In 2003, Carl Stevens became too ill to continue his leadership of GGWO. In 2005, the elders elected Rodger Stenger to become the new chief elder of the church. However, Rodger Stenger chose not to accept the position. In his place the elders elected Thomas Schaller as senior pastor, after a congregational vote. Still, many of the elders and senior pastors were dissatisfied with the choice, citing Schaller's views on the role of the senior pastor. In 2004, many church leaders, associated ministry leaders, and affiliate churches elected to disaffiliate. A group of pastors who disaffiliated formed a new organization known as The International Association of Grace Ministries. GGWO would have 550 churches throughout the world in 2024.

==Beliefs and practices==

The beliefs of Greater Grace are outlined in its doctrinal statement and detailed in booklets written by Carl H. Stevens. Worship is non-liturgical but is generally structured as follows: (singing), announcements, worship (singing), offering, opening prayer, sermon, closing prayer/benediction/altar call (singing), closing announcements. Songs are usually contemporary, but classical hymns are also sung on account of the wide range of ages among members. An "offering song" is also sung during the taking of the offering, which is often sung by a member of the congregation who is not a regular member of the worship team, or by one of the churches choirs. Evangelism, raps (devotionals, or informal Q&A meetings, usually following sermons, but also held at various times throughout the week, most notably during lunch hour), and informal Bible study are also considered important acts of worship.

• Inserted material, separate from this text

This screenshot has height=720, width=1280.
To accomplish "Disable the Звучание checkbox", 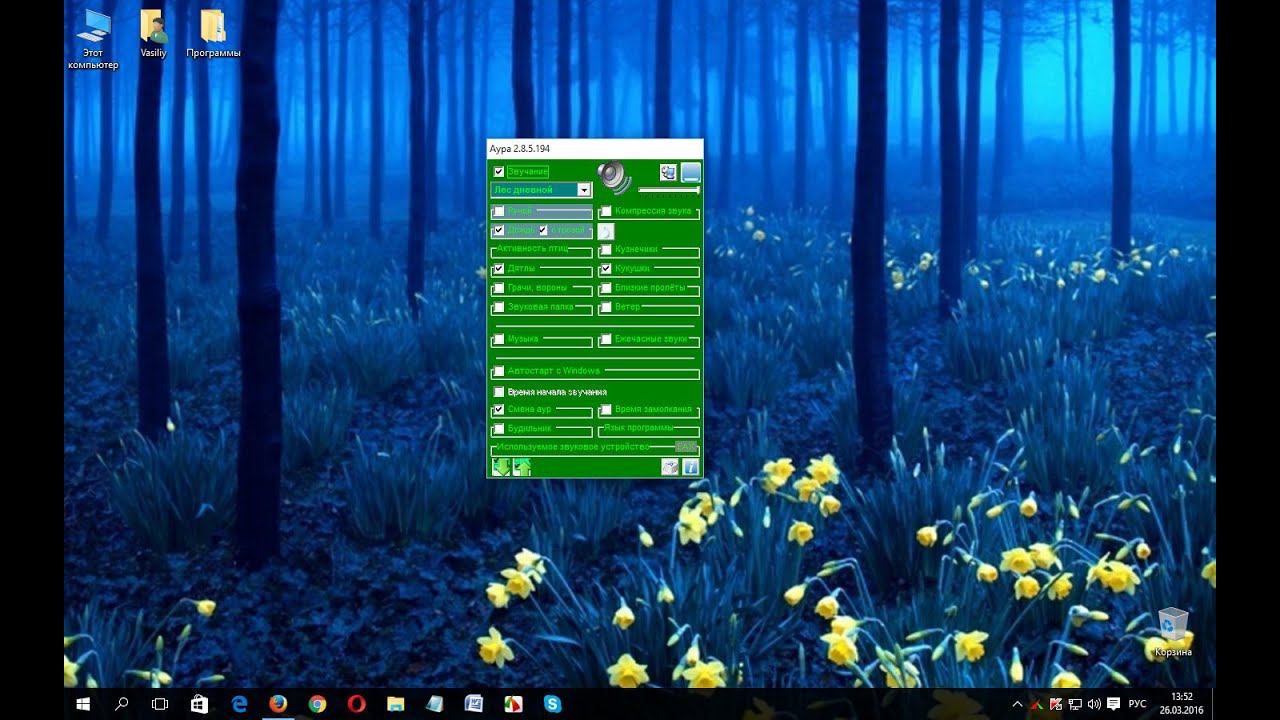I will [x=499, y=172].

The organization has a 10-point Doctrinal Statement available on its website. The organization limits the pastorate and/or homiletic role to men due to a literal interpretation of I Tim. 2:12, but allows women to lead in just about any other capacity. The church leadership is strongly anti-homosexuality and anti-abortion.

==Controversies==
In 2004, Greater Grace World Outreach has been accused of cult-like behavior. In 2007, a letter was written by the Christian Research Institute, which offers a list of suggestions for the church, attempting to correct any of the false teachings that might exist. The main teaching which was considered a concern was that of delegated authority. However, in this document, Miller concedes that "TBS has, up to the time of this writing, also maintained an orthodox, biblical position on those doctrines most essential to the Christian faith. Thus, we do not consider TBS a non-Christian cult, but rather a Christian ministry." The document concludes with a call to repentance for the egregious sins committed by Stevens and leadership of GGWO. A repentance that has not come in full.

In 2019, 32 people told The Millstones group that they had been sexually assaulted as children by men from the church. 18 other survivors also came forward. Victims and families say church officials have failed to provide satisfactory responses to the complaints.